What the task asks
Set out every line of the records below as a Markdown table with a Row column numbering each line and a Line column holding it, skipping blank lines.

Records shown
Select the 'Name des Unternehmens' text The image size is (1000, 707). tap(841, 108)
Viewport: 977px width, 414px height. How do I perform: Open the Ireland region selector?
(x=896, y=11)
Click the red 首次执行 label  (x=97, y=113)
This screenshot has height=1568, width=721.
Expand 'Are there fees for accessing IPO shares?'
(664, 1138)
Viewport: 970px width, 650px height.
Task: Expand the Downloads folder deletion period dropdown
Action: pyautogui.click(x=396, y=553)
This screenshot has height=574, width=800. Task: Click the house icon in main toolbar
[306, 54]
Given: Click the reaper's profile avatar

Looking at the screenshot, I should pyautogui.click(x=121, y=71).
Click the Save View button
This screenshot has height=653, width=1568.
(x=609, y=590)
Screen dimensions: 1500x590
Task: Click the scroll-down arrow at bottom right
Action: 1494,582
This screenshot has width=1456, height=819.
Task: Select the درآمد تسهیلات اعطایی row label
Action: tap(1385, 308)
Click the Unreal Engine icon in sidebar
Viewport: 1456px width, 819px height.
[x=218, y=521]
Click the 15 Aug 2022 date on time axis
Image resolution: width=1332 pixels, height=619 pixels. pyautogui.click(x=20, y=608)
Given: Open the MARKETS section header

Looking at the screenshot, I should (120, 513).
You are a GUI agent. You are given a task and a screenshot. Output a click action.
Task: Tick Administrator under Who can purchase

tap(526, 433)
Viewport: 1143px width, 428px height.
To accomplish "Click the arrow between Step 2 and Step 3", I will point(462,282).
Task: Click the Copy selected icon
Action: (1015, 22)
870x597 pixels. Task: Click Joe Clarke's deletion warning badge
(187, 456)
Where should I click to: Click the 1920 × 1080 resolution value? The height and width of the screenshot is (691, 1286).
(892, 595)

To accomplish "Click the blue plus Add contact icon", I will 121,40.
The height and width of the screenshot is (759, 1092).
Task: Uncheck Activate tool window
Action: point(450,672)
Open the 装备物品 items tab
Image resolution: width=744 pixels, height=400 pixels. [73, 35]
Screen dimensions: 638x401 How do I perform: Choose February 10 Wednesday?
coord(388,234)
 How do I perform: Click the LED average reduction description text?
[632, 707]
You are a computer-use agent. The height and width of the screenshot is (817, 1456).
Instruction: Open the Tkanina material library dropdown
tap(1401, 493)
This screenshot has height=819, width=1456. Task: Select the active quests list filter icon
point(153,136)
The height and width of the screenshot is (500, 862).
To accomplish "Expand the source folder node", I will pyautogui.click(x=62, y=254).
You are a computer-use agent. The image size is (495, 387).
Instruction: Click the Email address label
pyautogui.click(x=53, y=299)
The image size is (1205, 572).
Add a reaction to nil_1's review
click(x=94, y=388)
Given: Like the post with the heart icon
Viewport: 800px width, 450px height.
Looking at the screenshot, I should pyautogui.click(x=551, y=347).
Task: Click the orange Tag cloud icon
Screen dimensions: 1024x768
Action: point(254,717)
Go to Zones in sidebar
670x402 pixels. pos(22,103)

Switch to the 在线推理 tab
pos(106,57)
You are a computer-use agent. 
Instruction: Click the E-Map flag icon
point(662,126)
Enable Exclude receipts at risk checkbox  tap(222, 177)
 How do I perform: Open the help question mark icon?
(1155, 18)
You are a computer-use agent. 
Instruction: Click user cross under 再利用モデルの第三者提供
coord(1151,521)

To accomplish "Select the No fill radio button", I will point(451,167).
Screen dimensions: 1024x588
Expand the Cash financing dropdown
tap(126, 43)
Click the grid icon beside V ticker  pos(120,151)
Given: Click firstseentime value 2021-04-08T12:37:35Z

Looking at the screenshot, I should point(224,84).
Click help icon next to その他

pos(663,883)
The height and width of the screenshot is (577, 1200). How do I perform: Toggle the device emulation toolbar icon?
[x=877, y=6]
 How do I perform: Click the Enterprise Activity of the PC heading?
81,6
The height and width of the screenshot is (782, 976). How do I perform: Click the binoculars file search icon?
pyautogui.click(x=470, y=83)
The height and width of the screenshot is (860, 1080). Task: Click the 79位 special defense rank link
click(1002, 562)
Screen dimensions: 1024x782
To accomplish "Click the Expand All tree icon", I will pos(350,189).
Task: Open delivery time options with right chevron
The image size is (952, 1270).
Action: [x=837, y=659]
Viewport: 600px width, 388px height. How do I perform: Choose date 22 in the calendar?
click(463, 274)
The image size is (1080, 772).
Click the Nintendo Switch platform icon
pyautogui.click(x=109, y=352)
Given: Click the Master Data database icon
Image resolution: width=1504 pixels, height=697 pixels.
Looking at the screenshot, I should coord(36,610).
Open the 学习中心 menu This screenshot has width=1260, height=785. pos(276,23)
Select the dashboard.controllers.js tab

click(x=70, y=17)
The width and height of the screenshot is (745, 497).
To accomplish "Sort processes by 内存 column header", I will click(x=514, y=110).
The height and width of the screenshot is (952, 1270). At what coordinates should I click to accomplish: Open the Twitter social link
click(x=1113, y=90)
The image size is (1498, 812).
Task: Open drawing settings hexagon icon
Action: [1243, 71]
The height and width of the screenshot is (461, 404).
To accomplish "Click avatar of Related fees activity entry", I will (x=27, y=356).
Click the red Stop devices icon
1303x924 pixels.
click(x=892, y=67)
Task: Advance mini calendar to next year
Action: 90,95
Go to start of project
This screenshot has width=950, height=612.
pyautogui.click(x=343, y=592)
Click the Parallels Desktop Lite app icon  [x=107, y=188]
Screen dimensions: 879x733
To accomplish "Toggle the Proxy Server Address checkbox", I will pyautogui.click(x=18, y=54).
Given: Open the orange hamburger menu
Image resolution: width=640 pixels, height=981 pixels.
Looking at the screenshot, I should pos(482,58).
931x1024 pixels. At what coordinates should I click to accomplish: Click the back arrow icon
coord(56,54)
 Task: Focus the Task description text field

Right answer
| Row | Line |
|---|---|
| 1 | Select the 'Name des Unternehmens' text The image size is (1000, 707). tap(841, 108) |
| 2 | Viewport: 977px width, 414px height. How do I perform: Open the Ireland region selector? |
| 3 | (x=896, y=11) |
| 4 | Click the red 首次执行 label  (x=97, y=113) |
| 5 | This screenshot has height=1568, width=721. |
| 6 | Expand 'Are there fees for accessing IPO shares?' |
| 7 | (664, 1138) |
| 8 | Viewport: 970px width, 650px height. |
| 9 | Task: Expand the Downloads folder deletion period dropdown |
| 10 | Action: pyautogui.click(x=396, y=553) |
| 11 | This screenshot has height=574, width=800. Task: Click the house icon in main toolbar |
| 12 | [306, 54] |
| 13 | Given: Click the reaper's profile avatar |
| 14 | Looking at the screenshot, I should pyautogui.click(x=121, y=71). |
| 15 | Click the Save View button |
| 16 | This screenshot has height=653, width=1568. |
| 17 | (x=609, y=590) |
| 18 | Screen dimensions: 1500x590 |
| 19 | Task: Click the scroll-down arrow at bottom right |
| 20 | Action: 1494,582 |
| 21 | This screenshot has width=1456, height=819. |
| 22 | Task: Select the درآمد تسهیلات اعطایی row label |
| 23 | Action: tap(1385, 308) |
| 24 | Click the Unreal Engine icon in sidebar |
| 25 | Viewport: 1456px width, 819px height. |
| 26 | [x=218, y=521] |
| 27 | Click the 15 Aug 2022 date on time axis |
| 28 | Image resolution: width=1332 pixels, height=619 pixels. pyautogui.click(x=20, y=608) |
| 29 | Given: Open the MARKETS section header |
| 30 | Looking at the screenshot, I should (120, 513). |
| 31 | You are a GUI agent. You are given a task and a screenshot. Output a click action. |
| 32 | Task: Tick Administrator under Who can purchase |
| 33 | tap(526, 433) |
| 34 | Viewport: 1143px width, 428px height. |
| 35 | To accomplish "Click the arrow between Step 2 and Step 3", I will point(462,282). |
| 36 | Task: Click the Copy selected icon |
| 37 | Action: (1015, 22) |
| 38 | 870x597 pixels. Task: Click Joe Clarke's deletion warning badge |
| 39 | (187, 456) |
| 40 | Where should I click to: Click the 1920 × 1080 resolution value? The height and width of the screenshot is (691, 1286). |
| 41 | (892, 595) |
| 42 | To accomplish "Click the blue plus Add contact icon", I will 121,40. |
| 43 | The height and width of the screenshot is (759, 1092). |
| 44 | Task: Uncheck Activate tool window |
| 45 | Action: point(450,672) |
| 46 | Open the 装备物品 items tab |
| 47 | Image resolution: width=744 pixels, height=400 pixels. [73, 35] |
| 48 | Screen dimensions: 638x401 How do I perform: Choose February 10 Wednesday? |
| 49 | coord(388,234) |
| 50 |  How do I perform: Click the LED average reduction description text? |
| 51 | [632, 707] |
| 52 | You are a computer-use agent. The height and width of the screenshot is (817, 1456). |
| 53 | Instruction: Open the Tkanina material library dropdown |
| 54 | tap(1401, 493) |
| 55 | This screenshot has height=819, width=1456. Task: Select the active quests list filter icon |
| 56 | point(153,136) |
| 57 | The height and width of the screenshot is (500, 862). |
| 58 | To accomplish "Expand the source folder node", I will pyautogui.click(x=62, y=254). |
| 59 | You are a computer-use agent. The image size is (495, 387). |
| 60 | Instruction: Click the Email address label |
| 61 | pyautogui.click(x=53, y=299) |
| 62 | The image size is (1205, 572). |
| 63 | Add a reaction to nil_1's review |
| 64 | click(x=94, y=388) |
| 65 | Given: Like the post with the heart icon |
| 66 | Viewport: 800px width, 450px height. |
| 67 | Looking at the screenshot, I should pyautogui.click(x=551, y=347). |
| 68 | Task: Click the orange Tag cloud icon |
| 69 | Screen dimensions: 1024x768 |
| 70 | Action: point(254,717) |
| 71 | Go to Zones in sidebar |
| 72 | 670x402 pixels. pos(22,103) |
| 73 | Switch to the 在线推理 tab |
| 74 | pos(106,57) |
| 75 | You are a computer-use agent.  |
| 76 | Instruction: Click the E-Map flag icon |
| 77 | point(662,126) |
| 78 | Enable Exclude receipts at risk checkbox  tap(222, 177) |
| 79 |  How do I perform: Open the help question mark icon? |
| 80 | (1155, 18) |
| 81 | You are a computer-use agent.  |
| 82 | Instruction: Click user cross under 再利用モデルの第三者提供 |
| 83 | coord(1151,521) |
| 84 | To accomplish "Select the No fill radio button", I will point(451,167). |
| 85 | Screen dimensions: 1024x588 |
| 86 | Expand the Cash financing dropdown |
| 87 | tap(126, 43) |
| 88 | Click the grid icon beside V ticker  pos(120,151) |
| 89 | Given: Click firstseentime value 2021-04-08T12:37:35Z |
| 90 | Looking at the screenshot, I should point(224,84). |
| 91 | Click help icon next to その他 |
| 92 | pos(663,883) |
| 93 | The height and width of the screenshot is (577, 1200). How do I perform: Toggle the device emulation toolbar icon? |
| 94 | [x=877, y=6] |
| 95 |  How do I perform: Click the Enterprise Activity of the PC heading? |
| 96 | 81,6 |
| 97 | The height and width of the screenshot is (782, 976). How do I perform: Click the binoculars file search icon? |
| 98 | pyautogui.click(x=470, y=83) |
| 99 | The height and width of the screenshot is (860, 1080). Task: Click the 79位 special defense rank link |
| 100 | click(1002, 562) |
| 101 | Screen dimensions: 1024x782 |
| 102 | To accomplish "Click the Expand All tree icon", I will pos(350,189). |
| 103 | Task: Open delivery time options with right chevron |
| 104 | The image size is (952, 1270). |
| 105 | Action: [x=837, y=659] |
| 106 | Viewport: 600px width, 388px height. How do I perform: Choose date 22 in the calendar? |
| 107 | click(463, 274) |
| 108 | The image size is (1080, 772). |
| 109 | Click the Nintendo Switch platform icon |
| 110 | pyautogui.click(x=109, y=352) |
| 111 | Given: Click the Master Data database icon |
| 112 | Image resolution: width=1504 pixels, height=697 pixels. |
| 113 | Looking at the screenshot, I should coord(36,610). |
| 114 | Open the 学习中心 menu This screenshot has width=1260, height=785. pos(276,23) |
| 115 | Select the dashboard.controllers.js tab |
| 116 | click(x=70, y=17) |
| 117 | The width and height of the screenshot is (745, 497). |
| 118 | To accomplish "Sort processes by 内存 column header", I will click(x=514, y=110). |
| 119 | The height and width of the screenshot is (952, 1270). At what coordinates should I click to accomplish: Open the Twitter social link |
| 120 | click(x=1113, y=90) |
| 121 | The image size is (1498, 812). |
| 122 | Task: Open drawing settings hexagon icon |
| 123 | Action: [1243, 71] |
| 124 | The height and width of the screenshot is (461, 404). |
| 125 | To accomplish "Click avatar of Related fees activity entry", I will (x=27, y=356). |
| 126 | Click the red Stop devices icon |
| 127 | 1303x924 pixels. |
| 128 | click(x=892, y=67) |
| 129 | Task: Advance mini calendar to next year |
| 130 | Action: 90,95 |
| 131 | Go to start of project |
| 132 | This screenshot has width=950, height=612. |
| 133 | pyautogui.click(x=343, y=592) |
| 134 | Click the Parallels Desktop Lite app icon  [x=107, y=188] |
| 135 | Screen dimensions: 879x733 |
| 136 | To accomplish "Toggle the Proxy Server Address checkbox", I will pyautogui.click(x=18, y=54). |
| 137 | Given: Open the orange hamburger menu |
| 138 | Image resolution: width=640 pixels, height=981 pixels. |
| 139 | Looking at the screenshot, I should pos(482,58). |
| 140 | 931x1024 pixels. At what coordinates should I click to accomplish: Click the back arrow icon |
| 141 | coord(56,54) |
| 142 |  Task: Focus the Task description text field |